Pourquoi et comment garantir une place aux activités économiques en ville ?
Longtemps constitutives des villes, les activités productives ont progressivement été repoussées vers les périphéries. Dans un contexte de pression foncière, de transitions écologiques et d’évolution des modes de vie, leur retour au cœur des tissus urbains apparaît aujourd’hui comme un enjeu majeur.
À travers cette note, l’a-urba propose de mieux comprendre ce que recouvre la « ville fabricante » et d’en éclairer les conditions de mise en œuvre. En s’appuyant sur des échanges avec les acteurs du territoire et sur des retours d’expérience locaux, elle met en évidence le rôle structurant de ces activités, souvent discrètes mais essentielles à la vie quotidienne : artisanat, réparation, production locale ou logistique de proximité.
Au croisement des enjeux environnementaux, économiques et sociaux, la ville fabricante participe à une métropole plus sobre, plus mixte et plus vivante. Elle interroge en profondeur les façons de produire la ville : comment maintenir ces activités dans des contextes urbains denses ? Quels outils mobiliser ? Quels arbitrages assumer ?

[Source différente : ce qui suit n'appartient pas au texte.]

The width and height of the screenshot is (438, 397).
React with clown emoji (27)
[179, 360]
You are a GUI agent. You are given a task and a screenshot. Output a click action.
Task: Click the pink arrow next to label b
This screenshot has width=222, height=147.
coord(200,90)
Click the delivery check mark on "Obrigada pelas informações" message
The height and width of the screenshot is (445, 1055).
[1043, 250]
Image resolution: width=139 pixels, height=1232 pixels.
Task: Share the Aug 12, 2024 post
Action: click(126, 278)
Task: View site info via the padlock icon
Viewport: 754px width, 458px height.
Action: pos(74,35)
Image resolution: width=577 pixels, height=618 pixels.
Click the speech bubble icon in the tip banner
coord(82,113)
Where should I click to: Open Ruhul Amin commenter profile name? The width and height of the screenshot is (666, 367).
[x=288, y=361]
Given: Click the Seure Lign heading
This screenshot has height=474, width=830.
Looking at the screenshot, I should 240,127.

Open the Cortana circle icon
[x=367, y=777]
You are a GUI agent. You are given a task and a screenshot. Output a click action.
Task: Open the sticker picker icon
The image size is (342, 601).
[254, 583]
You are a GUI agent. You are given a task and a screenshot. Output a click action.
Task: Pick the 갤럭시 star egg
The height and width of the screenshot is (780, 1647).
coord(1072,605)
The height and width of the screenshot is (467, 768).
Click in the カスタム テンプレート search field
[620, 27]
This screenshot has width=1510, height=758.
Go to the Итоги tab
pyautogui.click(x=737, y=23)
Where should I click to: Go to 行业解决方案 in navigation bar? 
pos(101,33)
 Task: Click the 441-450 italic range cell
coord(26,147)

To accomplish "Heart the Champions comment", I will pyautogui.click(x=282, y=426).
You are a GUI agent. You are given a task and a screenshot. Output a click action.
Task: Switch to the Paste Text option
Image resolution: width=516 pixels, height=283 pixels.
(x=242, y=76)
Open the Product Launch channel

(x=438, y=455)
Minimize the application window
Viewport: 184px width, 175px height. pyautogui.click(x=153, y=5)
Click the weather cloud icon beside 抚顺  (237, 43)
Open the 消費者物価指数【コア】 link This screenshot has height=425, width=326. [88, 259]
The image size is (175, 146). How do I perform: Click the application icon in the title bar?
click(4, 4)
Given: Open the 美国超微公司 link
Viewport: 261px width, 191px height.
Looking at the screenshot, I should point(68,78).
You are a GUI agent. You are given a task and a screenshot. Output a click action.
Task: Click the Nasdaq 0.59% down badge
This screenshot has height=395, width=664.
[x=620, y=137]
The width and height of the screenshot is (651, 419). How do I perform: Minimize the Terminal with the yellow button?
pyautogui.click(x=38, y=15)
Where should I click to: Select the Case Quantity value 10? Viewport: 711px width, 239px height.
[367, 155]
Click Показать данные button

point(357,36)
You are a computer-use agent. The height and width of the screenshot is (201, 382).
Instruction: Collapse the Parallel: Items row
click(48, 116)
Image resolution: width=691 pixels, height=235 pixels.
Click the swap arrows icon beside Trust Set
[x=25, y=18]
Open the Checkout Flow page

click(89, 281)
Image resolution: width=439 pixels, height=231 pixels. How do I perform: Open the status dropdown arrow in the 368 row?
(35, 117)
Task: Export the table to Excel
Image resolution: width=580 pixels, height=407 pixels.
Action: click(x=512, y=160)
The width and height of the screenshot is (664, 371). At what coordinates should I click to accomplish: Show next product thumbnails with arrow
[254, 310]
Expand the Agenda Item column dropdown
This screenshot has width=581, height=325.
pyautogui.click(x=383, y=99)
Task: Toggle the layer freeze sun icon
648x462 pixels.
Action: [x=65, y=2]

L’étude montre que leur intégration ne relève ni de l’évidence ni d’un levier unique, mais d’une combinaison d’outils, d’une maîtrise foncière affirmée et d’une mobilisation conjointe des acteurs publics et privés.
Faire de la ville fabricante une réalité, c’est finalement faire le choix d’une ville qui ne se limite pas à habiter et consommer, mais qui continue aussi à produire.